Tausende Moskauer warten im Regen auf Einlass. Putin legt rote Rosen am Sarg nieder. Heute Beisetzung im Kloster.

Moskau. Der Mahagoni-Sarg ist mit weißem Satin ausgelegt, daneben eine militärische Ehrenwache und eine Fahne Russlands mit Trauerband: Tausende Menschen haben in Moskau am offenen Sarg von Alexander Solschenizyn Abschied genommen. Unter den Trauergästen in der Akademie der Wissenschaften am Lenin-Prospekt waren auch der letzte Staatspräsident der UdSSR, Michail Gorbatschow (77), und der russische Ministerpräsident Wladimir Putin (55). Er legte vor einem großen Foto des früheren Regimekritikers und Literaturnobelpreisträgers rote Rosen nieder. Heute soll Solschenizyn, der ein tiefgläubiger orthodoxer Christ war, auf dem Friedhof des Moskauer Donskoi-Klosters beigesetzt werden.

Der Autor, der durch die Aufarbeitung des Stalin-Terrors Weltruhm erlangte, war am Sonntag 89-jährig gestorben. Zu seiner Bestattung wird auch Präsident Dmitri Medwedew (42) erwartet, der dafür seinen Urlaub an der Wolga unterbricht.

Bei der Zeremonie in der Akademie, bei der Trauerreden nicht vorgesehen waren, nahm Solschenizyns Witwe Natalia mit Söhnen und Verwandten Beileidsbekundungen entgegen.
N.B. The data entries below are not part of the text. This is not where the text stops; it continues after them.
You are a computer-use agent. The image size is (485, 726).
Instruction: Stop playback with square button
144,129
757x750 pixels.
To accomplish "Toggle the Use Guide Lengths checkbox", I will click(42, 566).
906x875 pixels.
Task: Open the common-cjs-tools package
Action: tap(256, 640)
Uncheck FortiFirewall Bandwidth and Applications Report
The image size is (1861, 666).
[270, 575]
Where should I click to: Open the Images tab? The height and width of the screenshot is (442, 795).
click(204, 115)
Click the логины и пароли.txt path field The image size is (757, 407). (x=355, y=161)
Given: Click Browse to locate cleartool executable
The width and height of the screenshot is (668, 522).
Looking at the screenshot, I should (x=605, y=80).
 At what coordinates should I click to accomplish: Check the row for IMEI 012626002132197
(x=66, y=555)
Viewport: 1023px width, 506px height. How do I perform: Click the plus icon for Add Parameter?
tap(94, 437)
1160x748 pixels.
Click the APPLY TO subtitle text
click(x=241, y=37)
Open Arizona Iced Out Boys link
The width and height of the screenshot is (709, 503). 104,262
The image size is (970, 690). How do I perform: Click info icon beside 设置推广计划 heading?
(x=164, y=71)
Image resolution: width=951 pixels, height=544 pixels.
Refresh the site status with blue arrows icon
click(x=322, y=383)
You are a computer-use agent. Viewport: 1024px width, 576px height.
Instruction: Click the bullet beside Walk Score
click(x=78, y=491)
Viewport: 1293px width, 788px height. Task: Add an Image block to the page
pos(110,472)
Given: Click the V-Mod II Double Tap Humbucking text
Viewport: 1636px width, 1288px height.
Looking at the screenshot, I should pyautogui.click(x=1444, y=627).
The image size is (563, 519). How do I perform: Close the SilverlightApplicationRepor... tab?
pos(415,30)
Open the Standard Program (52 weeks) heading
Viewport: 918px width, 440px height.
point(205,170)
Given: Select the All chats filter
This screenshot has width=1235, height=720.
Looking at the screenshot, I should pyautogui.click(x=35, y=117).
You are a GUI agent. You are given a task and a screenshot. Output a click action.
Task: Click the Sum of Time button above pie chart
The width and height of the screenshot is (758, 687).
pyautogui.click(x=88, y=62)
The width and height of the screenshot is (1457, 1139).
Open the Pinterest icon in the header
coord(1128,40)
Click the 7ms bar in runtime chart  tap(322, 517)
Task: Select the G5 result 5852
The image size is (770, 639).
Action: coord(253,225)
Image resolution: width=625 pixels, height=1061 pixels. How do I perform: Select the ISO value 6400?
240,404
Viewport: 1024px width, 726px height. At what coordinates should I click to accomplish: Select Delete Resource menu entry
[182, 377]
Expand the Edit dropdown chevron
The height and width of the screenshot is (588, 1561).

Unter den Trauergästen waren gestern auch ehemalige politische Häftlinge. "Ich bin ebenfalls durch die Schrecken des Gulag gegangen", sagte die Lehrerin Ljudmila Aleksejewna und legte rote Nelken nieder. Sie sei gekommen, um sich von einem "einzigartigen Menschen" zu verabschieden. Aus Lautsprechern ertönte leise getragene Musik.

In Kondolenzschreiben an die Familie würdigten Politiker wie US-Präsident George W. Bush (62) und Bundeskanzlerin Angela Merkel (54, CDU), aber auch viele Künstler, den Verstorbenen.

Nach der Veröffentlichung seines Hauptwerks "Archipel Gulag" 1973 war Solschenizyn des Landes verwiesen worden. 1994 kehrte er nach Russland zurück. Er galt als Verkörperung der Schrecken und Leiden von Millionen von Menschen unter dem sowjetischen Diktator Josef Stalin (1878-1953). Solschenizyns literarische und historische Aufarbeitung der Verbrechen des kommunistischen Regimes hatte Menschen weltweit die Augen für die Brutalität des Totalitarismus geöffnet. Unter Stalin kamen in Straflagern, die die Sammelbezeichnung Gulag hatten, viele Millionen Menschen ums Leben.